In practice, the best response after a rejection is not to wait passively, but to treat the 12 months as deliberate preparation time:
- refine your quantitative speed,
- practice structured reasoning under strict timers, and
- get more comfortable making defensible judgments in ambiguous scenarios.
Candidates who approach their second attempt this way are far more likely to clear the screen.
Which Bain offices Use TestGorilla
There is no stable, office-by-office rule for whether Bain uses TestGorilla or SOVA. The format can shift from cycle to cycle, and sometimes even within the same recruiting season.
In practice, you will see all of the following patterns:
- Some offices run TestGorilla in one recruiting round and SOVA in the next.
- A few offices have switched back and forth within a single year.
- Occasionally, candidates applying to the same office at the same time have received different tests.
- In some cases, the invitation email does not clearly state which assessment you will take until you open the link.
Because of this variability, historical reports are only weak signals, not reliable predictors. Broadly speaking:
- Many U.S. offices have recently leaned toward TestGorilla, typically a ~45-minute assessment with four sections.
- In Europe, usage has been mixed: some offices have used TestGorilla, others SOVA, and a few have experimented with different tools.
- In Asia-Pacific, some offices have adopted TestGorilla while others still rely on different platforms.
You should still ask your recruiter which test you are likely to receive. However, treat their answer as directional rather than guaranteed. The format can change after you apply, between recruiting cycles, or even mid-cycle.
What This Means for Candidates
Because you cannot confidently predict the test in advance, the most rational strategy is to prepare in a way that works for both SOVA and TestGorilla: focus on transferable skills such as fast quantitative reasoning, structured logic, business judgment, and clear decision-making under time pressure.
What Matters Most
Bain’s TestGorilla is fundamentally a test of how you think under pressure, not how much you know about consulting. Speed, accuracy, and clear reasoning matter far more than frameworks, jargon, or prior work experience.
Candidates who perform well tend to share several behaviors:
- They stay composed when an answer is not immediately obvious.
- They make decisions efficiently instead of second-guessing themselves.
- They read questions carefully without getting lost in unnecessary detail.
- They manage their time proactively rather than hoping they will finish.
- They accept that some questions will be difficult and move on quickly.
By contrast, candidates who struggle often fall into predictable traps:
- They panic when the content feels unfamiliar.
- They spend three minutes on questions that should take about 90 seconds.

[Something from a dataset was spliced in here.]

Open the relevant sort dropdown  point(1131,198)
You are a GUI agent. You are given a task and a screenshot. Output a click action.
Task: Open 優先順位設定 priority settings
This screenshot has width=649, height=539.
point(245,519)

- They rush at the beginning and end up guessing later.
- They aim for perfection on every question instead of maximizing their overall score.
- They practice without realistic time pressure.
The test is entirely passable if you prepare the right way. Most candidates who fail do so not because they lack ability, but because they either did not practice enough or practiced incorrectly, for example by doing hundreds of random questions instead of building core reasoning skills.
You have roughly 45 minutes to demonstrate that you can think like a consultant: structured, fast, and sensible under uncertainty. If you train specifically for that, you put yourself in a strong position to pass.